The search engine is pretty freaky sometimes. (Also, no can search for 3 letter words, this is because it would make the database too big.)
handy
01-03-2003, 07:24 PM
Did you search & see if your post you just wrote shows up?
The search engine is pretty freaky sometimes. (Also, no can search for 3 letter words, this is because it would make the database too big.)
Reeder
01-03-2003, 09:08 PM
Interesting..alone doesn't show up. Not even when just searching this forum.
Ice Wolf
01-03-2003, 11:30 PM
As handy said, the search engine's freaky, and having one of those spells with this.

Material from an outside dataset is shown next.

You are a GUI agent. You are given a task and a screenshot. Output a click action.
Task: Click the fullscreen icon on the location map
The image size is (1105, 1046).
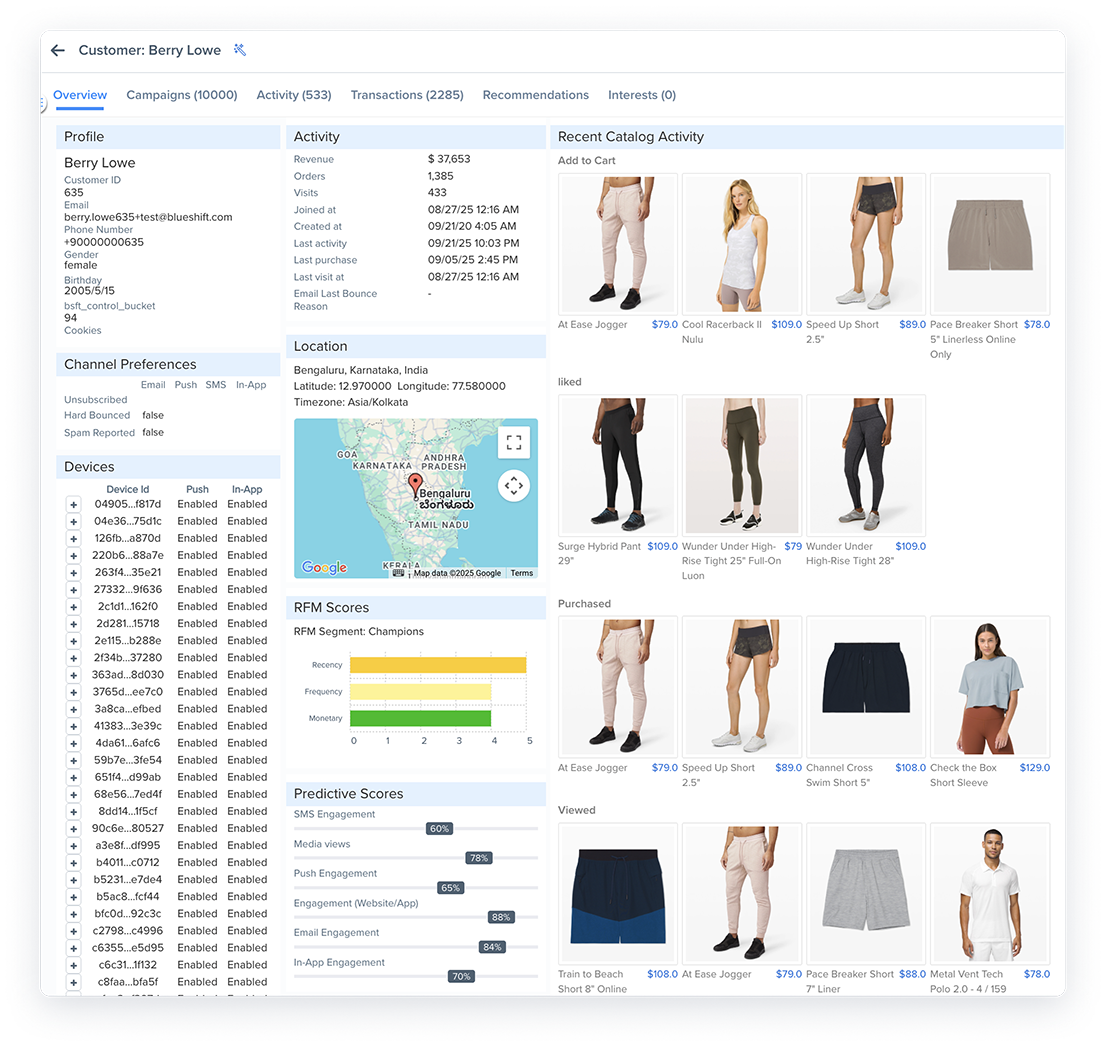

I put in a search for other five-letter words that have appeared in this thread: "tried" and "forum". Only the latter showed up in the search. Quite odd.
Arcite
01-03-2003, 11:45 PM
Bizarre. I just tried searching for "anyway" and "always". Nothing.

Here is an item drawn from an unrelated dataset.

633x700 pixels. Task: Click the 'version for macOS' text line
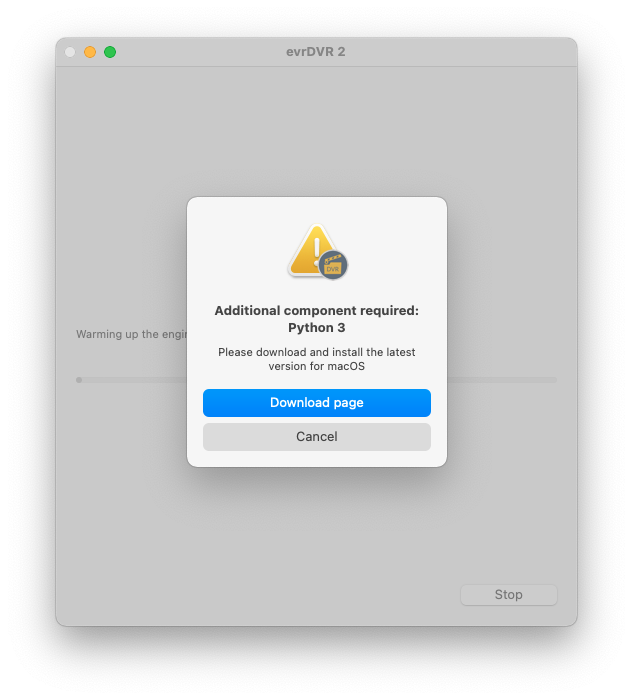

One unusual thing I noticed is that when I search for these words that should be generating results, I don't get that intermediary "Your search is in progress" screen. I get taken right from the screen with the form on it to the "Sorry, no matches" message.
Eliahna
01-03-2003, 11:45 PM
No idea why this happens, however you can search for the word "alone" if you stick an asterisk at either end:
*alone*
Orange Skinner
01-04-2003, 02:19 AM
Is it possible that there are so many search matches that nothing comes up? That would make sense in regards to the "anyway" and "always" searches, too.
Orange Skinner
01-04-2003, 02:23 AM
Originally posted by Ice Wolf
I put in a search for other five-letter words that have appeared in this thread: "tried" and "forum". Only the latter showed up in the search. Quite odd.
"Tried" not showing up would make sense too...it would have thousands of matches, whereas "forum" isn't exactly hugely popular. I don't think it has anything to do with word size (it's not size that counts, but how frequently you use it, har har...not funny). I'm betting the search is just too broad for the engine to handle, and it just bumps you to the "no matches" screen by default.
Ice Wolf
01-04-2003, 02:44 AM
Orig. by Orange Skinner
I'm betting the search is just too broad for the engine to handle, and it just bumps you to the "no matches" screen by default.

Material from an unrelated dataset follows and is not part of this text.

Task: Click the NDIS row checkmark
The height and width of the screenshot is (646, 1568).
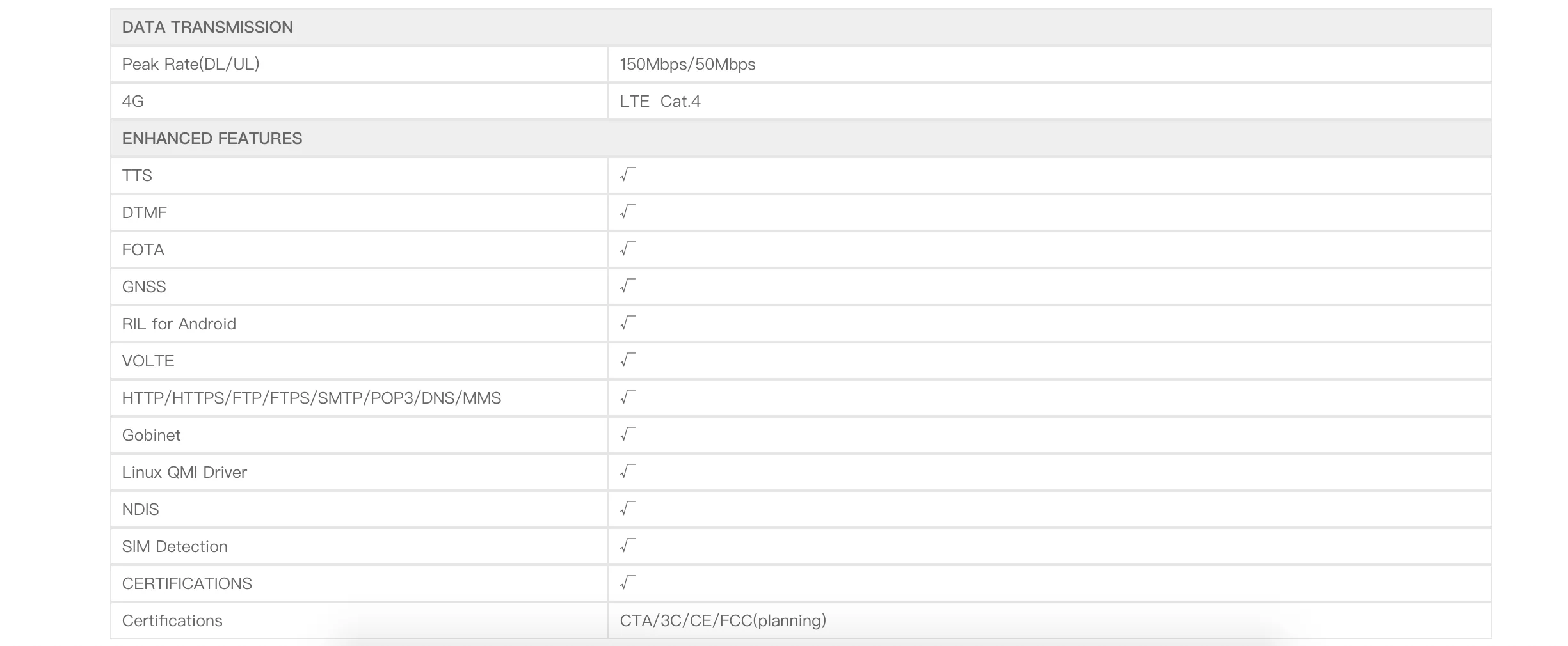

Even though I left it as "yesterday or newer", solely for this forum? I'd have thought that was the least broad a scope of all. Hmm ...
Usually, anyway, I search for word-terms that aren't all that common. Usually proper nouns.
handy
01-04-2003, 11:31 AM
At http://www.google.com/
You can search for: "straightdope alone" (no quotes) & get some results. I dont know if they index the forum often.
White Lightning
01-04-2003, 01:26 PM
Originally posted by Orange Skinner
I'm betting the search is just too broad for the engine to handle, and it just bumps you to the "no matches" screen by default.I'm pretty sure that's not it. I don't advise that anyone try it, but it's fully possible to make searches that turn up thousands of results.
Maybe posts take a little bit to get added to the search index? That wouldn't explain the original problem of not finding "alone" in a search, but it might explain why some of the other searches for words used in this thread didn't turn up.
Una Persson
01-04-2003, 02:45 PM
No, any post that is made is either added to the Search Index at post time, or else it is not added at all. The only exception is if the Board is having serious problems, in which case it is possible (but unlikely) that only part of the post would be parsed into the search index. It typically is an all-or-nothing affair.
Many words are excluded from the Search index by default. These words are listed in a file called "badwords.php". An example of some of the words in it are:
$badwords["a"]=1;
$badwords["a's"]=1;
$badwords["able"]=1;
$badwords["about"]=1;
$badwords["above"]=1;
$badwords["according"]=1;
$badwords["accordingly"]=1;
$badwords["across"]=1;
$badwords["actually"]=1;
$badwords["after"]=1;
$badwords["afterwards"]=1;
$badwords["again"]=1;
$badwords["against"]=1;
$badwords["ain't"]=1;
$badwords["all"]=1;
$badwords["allow"]=1;
$badwords["allows"]=1;
$badwords["almost"]=1;
$badwords["alone"]=1;
$badwords["along"]=1;
...and so forth.
Note that "alone" is in the list. Now, an Admin with server access can set the flag to be "0", which inicates that a word is not flagged as bad, or they can delete the entry, or add new ones. After discovering that the words "forum", "post", "board", etc. were taking up a disproportionate amount of space in the index, I added them to my index.
rowrrbazzle
01-04-2003, 03:09 PM
Since "alone" isn't indexed, what happens when you search for "alone*" like cazzle suggested? The software doesn't start a full text search of all posts in the selected ranges, does it? Or does it?
Una Persson
01-05-2003, 10:47 AM
Originally posted by rowrrbazzle
Since "alone" isn't indexed, what happens when you search for "alone*" like cazzle suggested? The software doesn't start a full text search of all posts in the selected ranges, does it? Or does it?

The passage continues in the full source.